Task instructions: Your output should be the lines below from the one with "Given: Open the 图片 pictures library icon" through the one with "Click the Columns: id, name, age, email line", copied exactly, pictures excluded.

─── Dataset extract ───

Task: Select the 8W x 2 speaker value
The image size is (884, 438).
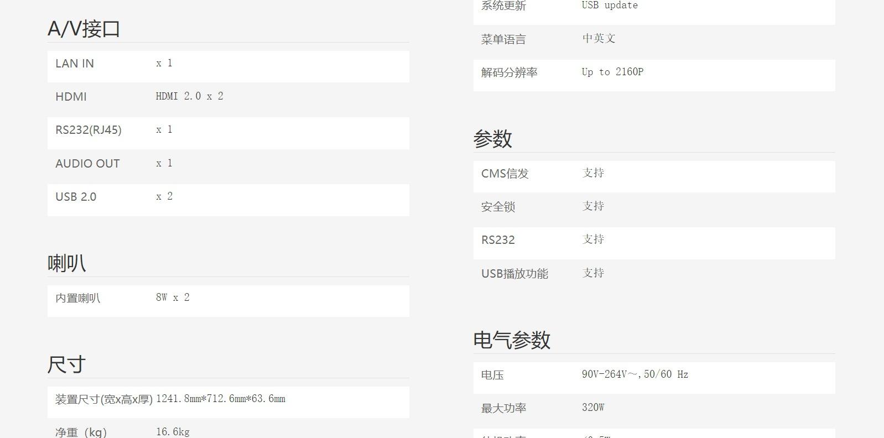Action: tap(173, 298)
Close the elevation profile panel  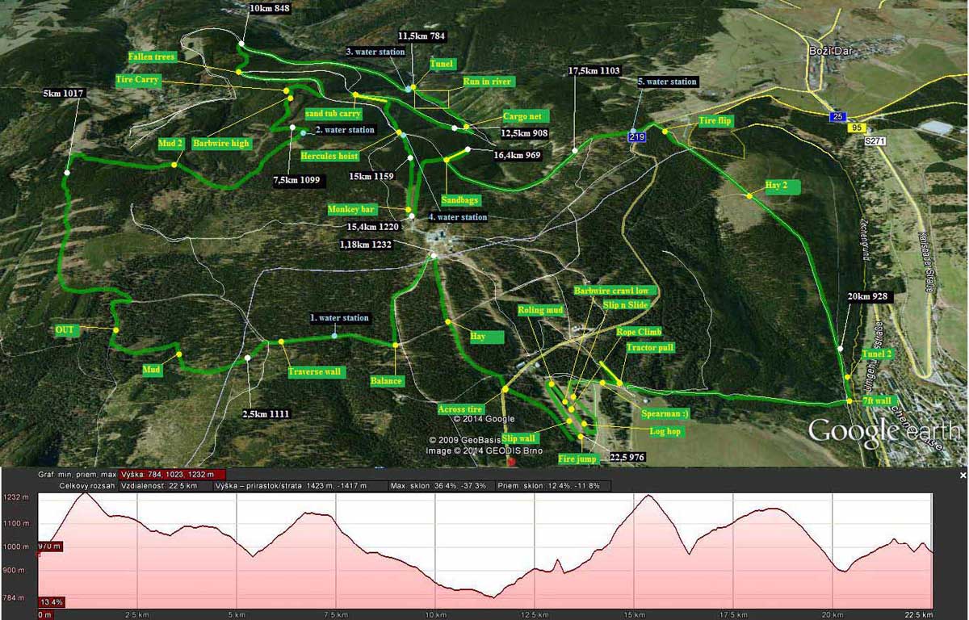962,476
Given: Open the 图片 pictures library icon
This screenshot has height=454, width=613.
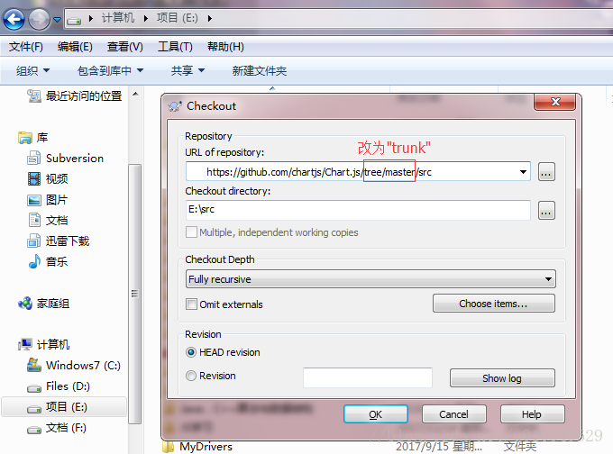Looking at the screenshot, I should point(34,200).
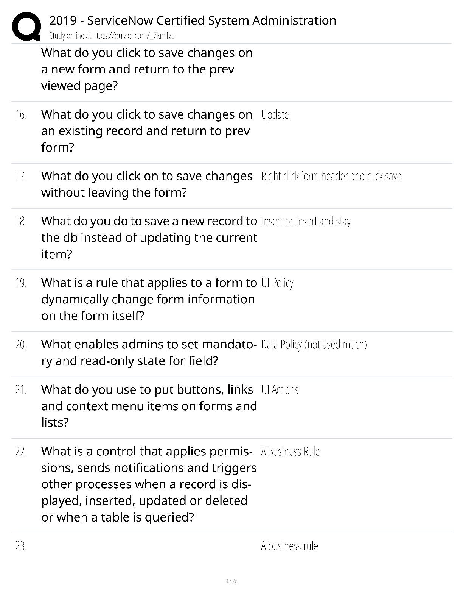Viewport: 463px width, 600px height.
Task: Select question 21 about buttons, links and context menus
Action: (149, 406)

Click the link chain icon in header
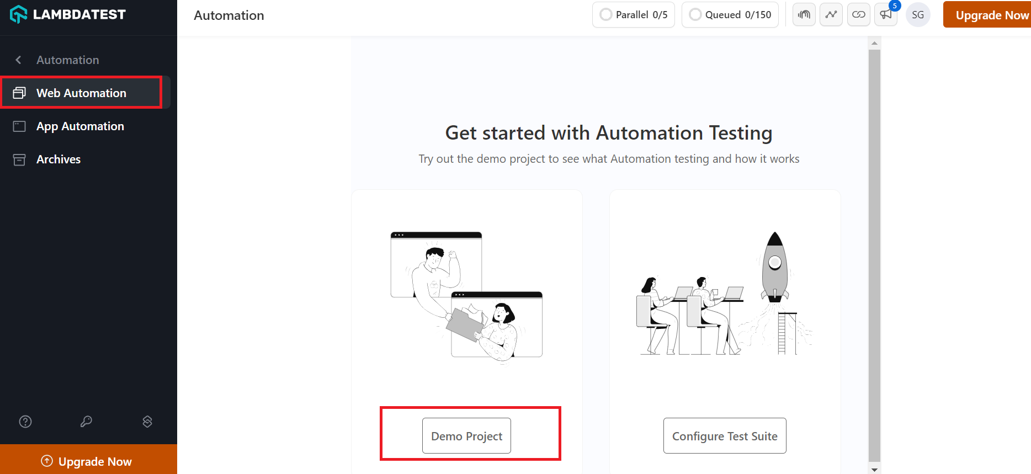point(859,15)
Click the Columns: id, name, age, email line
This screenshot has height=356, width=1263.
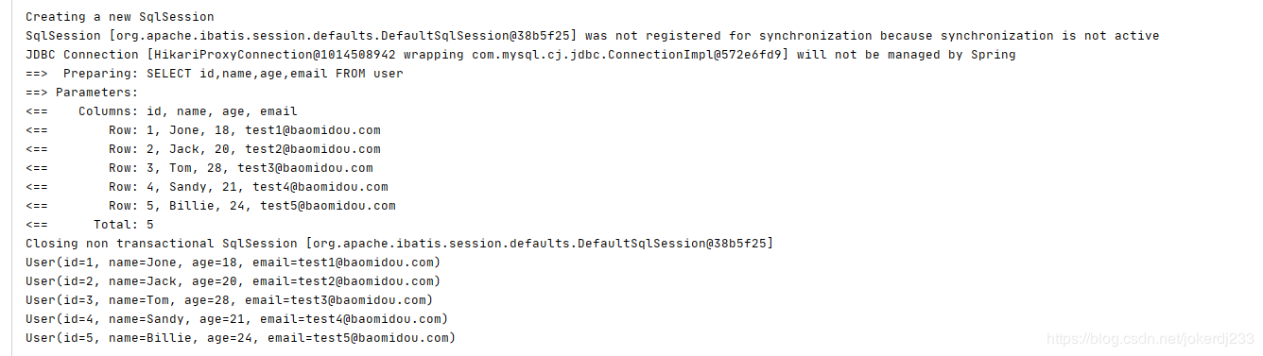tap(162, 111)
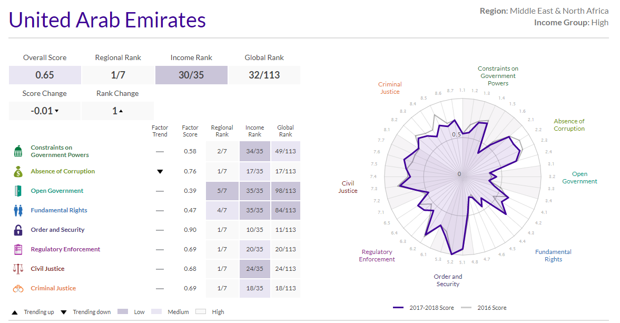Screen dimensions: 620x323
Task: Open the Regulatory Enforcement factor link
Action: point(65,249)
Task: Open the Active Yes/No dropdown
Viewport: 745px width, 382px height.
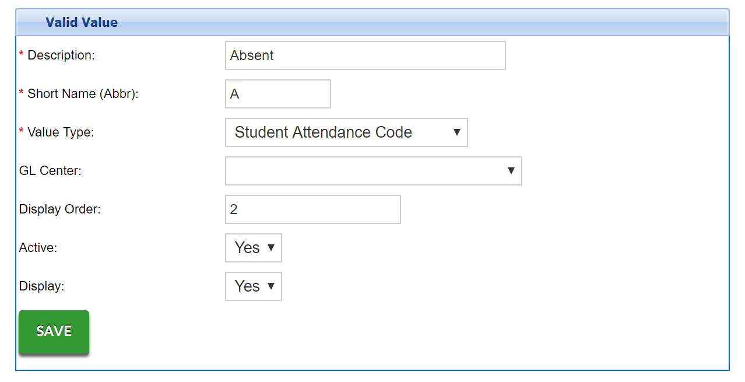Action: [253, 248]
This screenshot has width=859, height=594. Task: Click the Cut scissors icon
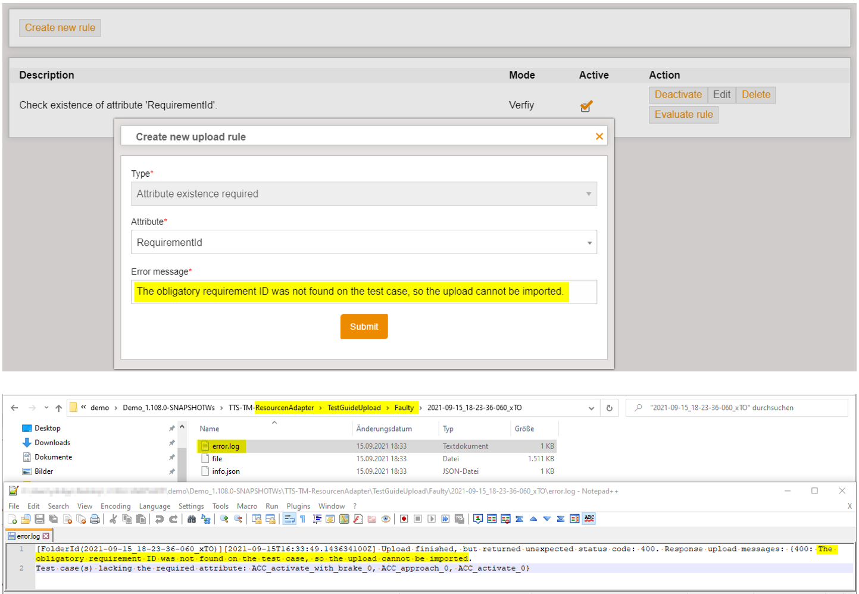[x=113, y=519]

───
─── Dataset extract ───

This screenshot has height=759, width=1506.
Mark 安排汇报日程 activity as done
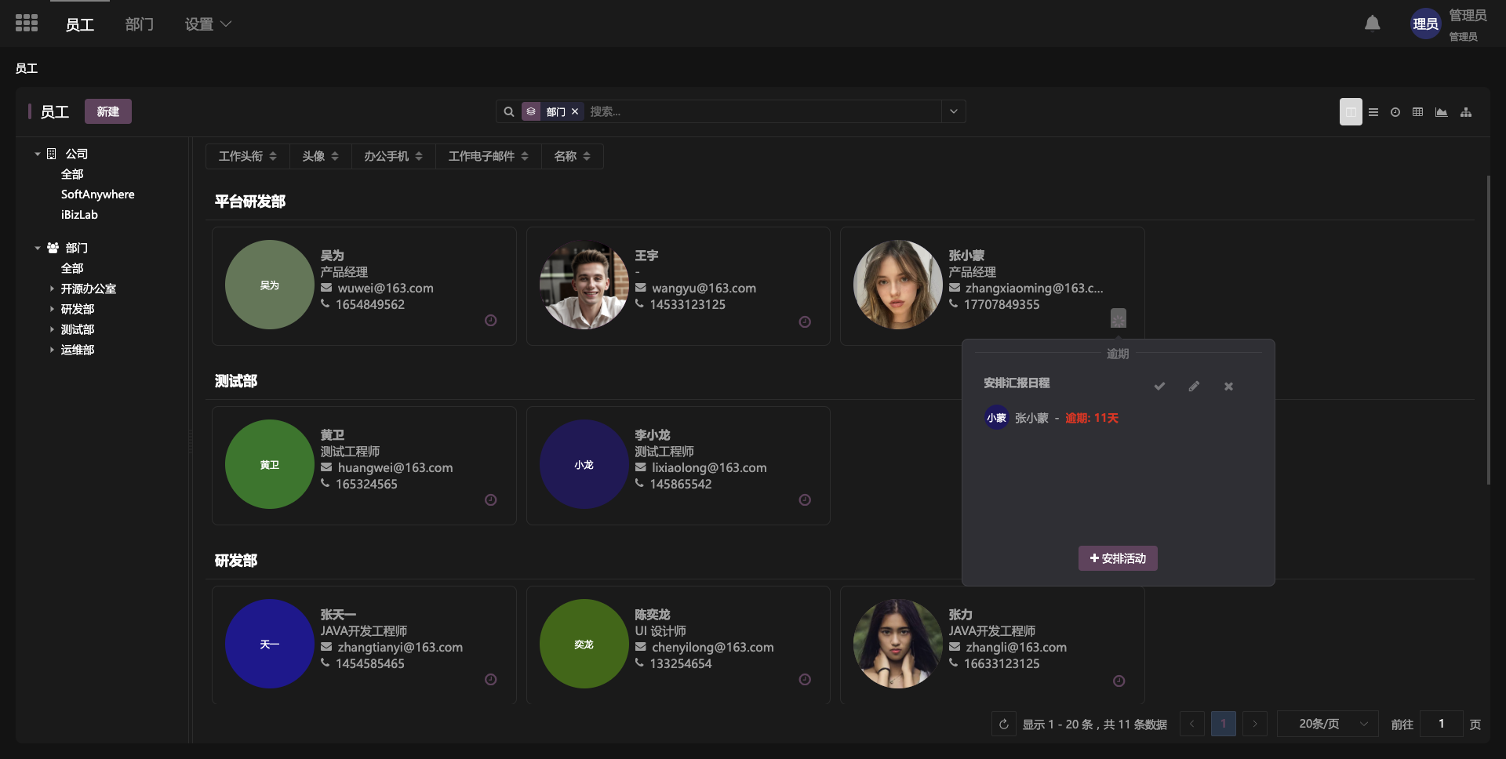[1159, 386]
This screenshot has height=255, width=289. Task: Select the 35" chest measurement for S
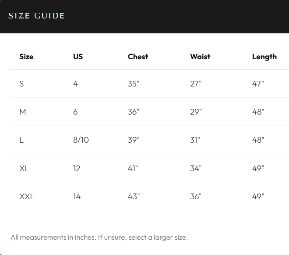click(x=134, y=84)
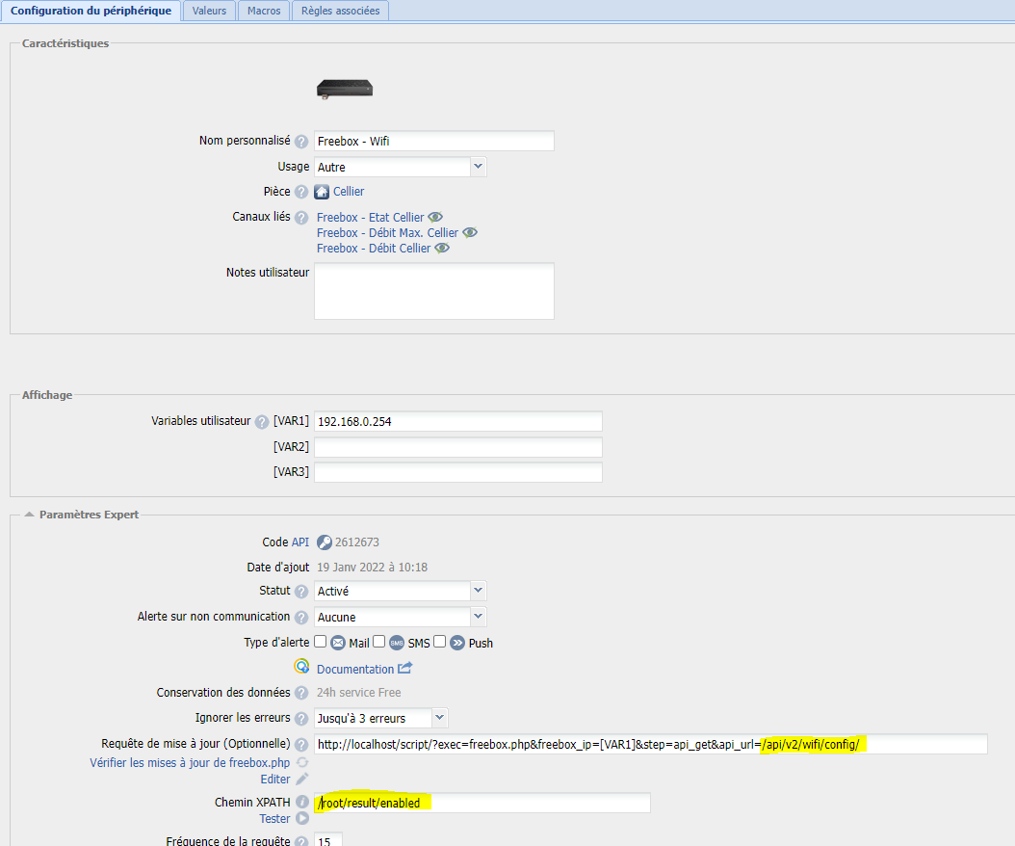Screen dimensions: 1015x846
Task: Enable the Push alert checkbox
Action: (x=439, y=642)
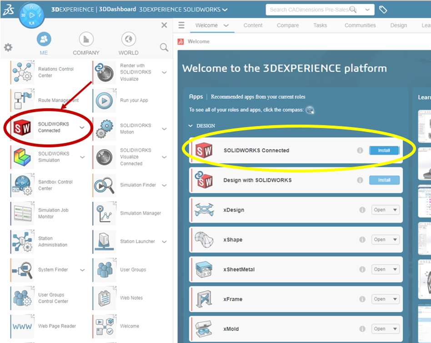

───

Finished task:
Given: Open the 图片 pictures library icon
This screenshot has height=454, width=613.
Looking at the screenshot, I should point(34,200).
Viewport: 463px width, 600px height.
Task: Select question 21 about buttons, links and context menus
Action: (149, 406)

Click the link chain icon in header
point(859,15)
Click the Columns: id, name, age, email line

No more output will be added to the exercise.